I also tweaked a few of my ball valves and run times.

Full scale waterfalls cut back to run once a day for 15 minutes (down from an hour per day). Will turn them on when being used going forward.
bubbler fountain cut off. Will keep it off unless someone is using the tanning deck
Spa spillover - Never given thought to tweaking the return flow to stop the spillover. That is something that i should have done in the off season.

Really will miss the sound of the live water features, but understand it is balance of aesthetics with additional maintenance vs less maintenance.
 
Run everything full tilt until you have the TA down where you want it. It's sort of a ratcheting effect. pH is the ratchet wrench , TA is the nut. Acid turns the ratchet so pH and TA both move down. Then aeration lifts the ratchet. pH goes up. The nut -- the TA -- stays down. Repeat until pH holds or TA is to about 70, Then reduce the aeration.

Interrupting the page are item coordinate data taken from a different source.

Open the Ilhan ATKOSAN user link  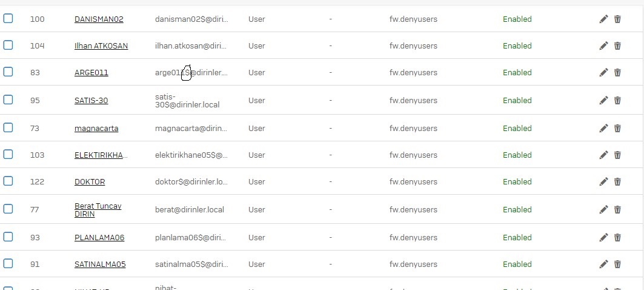101,46
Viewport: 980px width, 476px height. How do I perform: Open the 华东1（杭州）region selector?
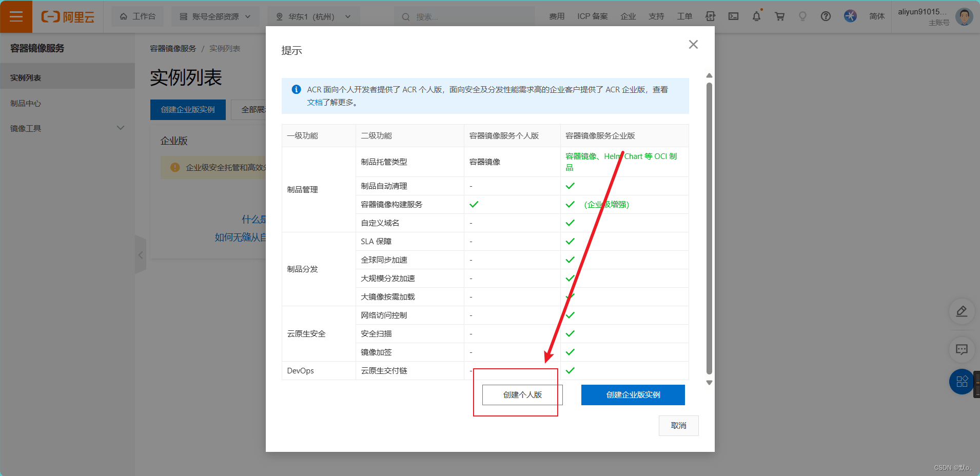pyautogui.click(x=313, y=16)
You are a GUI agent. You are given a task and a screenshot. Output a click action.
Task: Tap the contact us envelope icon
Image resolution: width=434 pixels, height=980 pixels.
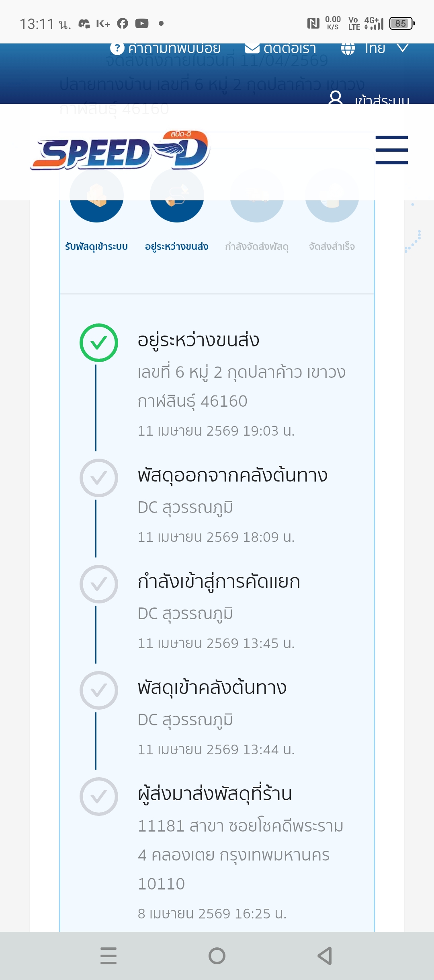pos(252,49)
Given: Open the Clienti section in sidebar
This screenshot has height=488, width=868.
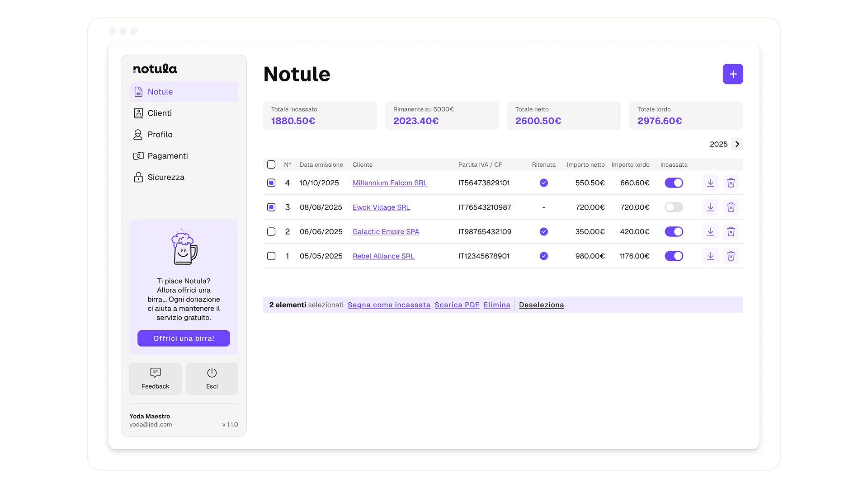Looking at the screenshot, I should coord(159,113).
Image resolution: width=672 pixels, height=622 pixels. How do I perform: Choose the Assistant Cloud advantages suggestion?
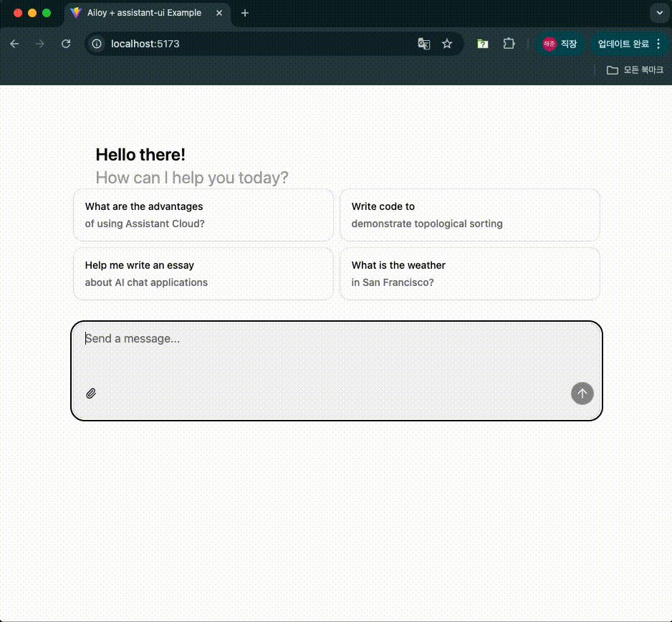(203, 215)
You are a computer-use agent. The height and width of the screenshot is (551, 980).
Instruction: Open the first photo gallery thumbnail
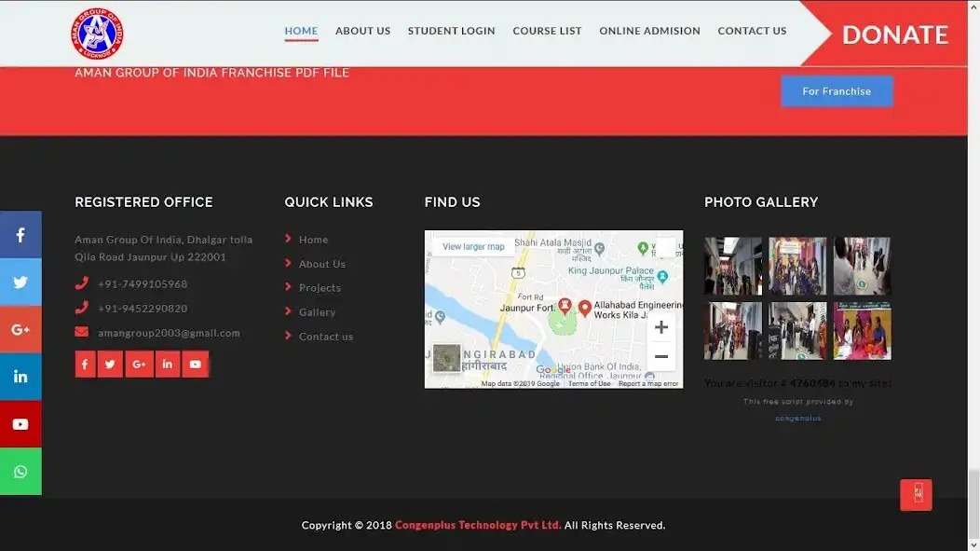point(732,266)
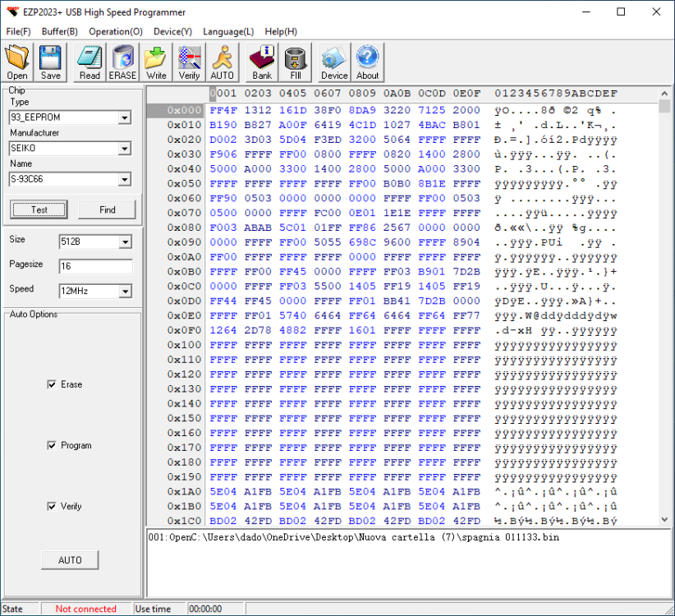Click the Pagesize input field
The height and width of the screenshot is (616, 675).
click(x=95, y=266)
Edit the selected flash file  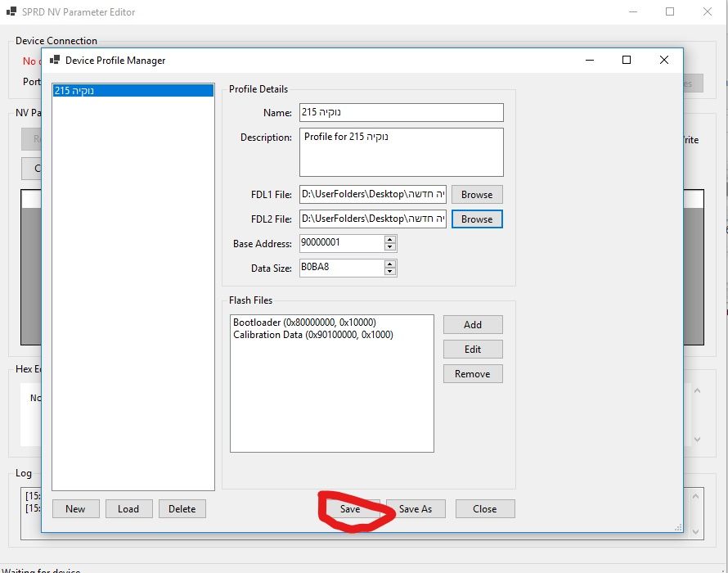click(x=473, y=349)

You don't want to cut all the flow to the spa, lest it get stagnant. I've got mine throttled back so it's maybe ¼" deep coming out the spillway. On full flow, it's over 2" deep. It still makes plenty of noise.
 
Run everything full tilt until you have the TA down where you want it. It's sort of a ratcheting effect. pH is the ratchet wrench , TA is the nut. Acid turns the ratchet so pH and TA both move down. Then aeration lifts the ratchet. pH goes up. The nut -- the TA -- stays down. Repeat until pH holds or TA is to about 70, Then reduce the aeration.

You don't want to cut all the flow to the spa, lest it get stagnant. I've got mine throttled back so it's maybe ¼" deep coming out the spillway. On full flow, it's over 2" deep. It still makes plenty of noise.

That TA nut is hard and slow to turn! Check the PH in the AM, its usually high (8.0) and requires 8-24oz to push it down to 7.2 and it will creep right back up by the next day. TA has been slowly dropping at 80 now.
 
I had the same pH increase problem, but taking the TA down to 50 solved it. I found getting TA down was much faster if you added enough acid, via PoolMath, to take the pH down to 7.0.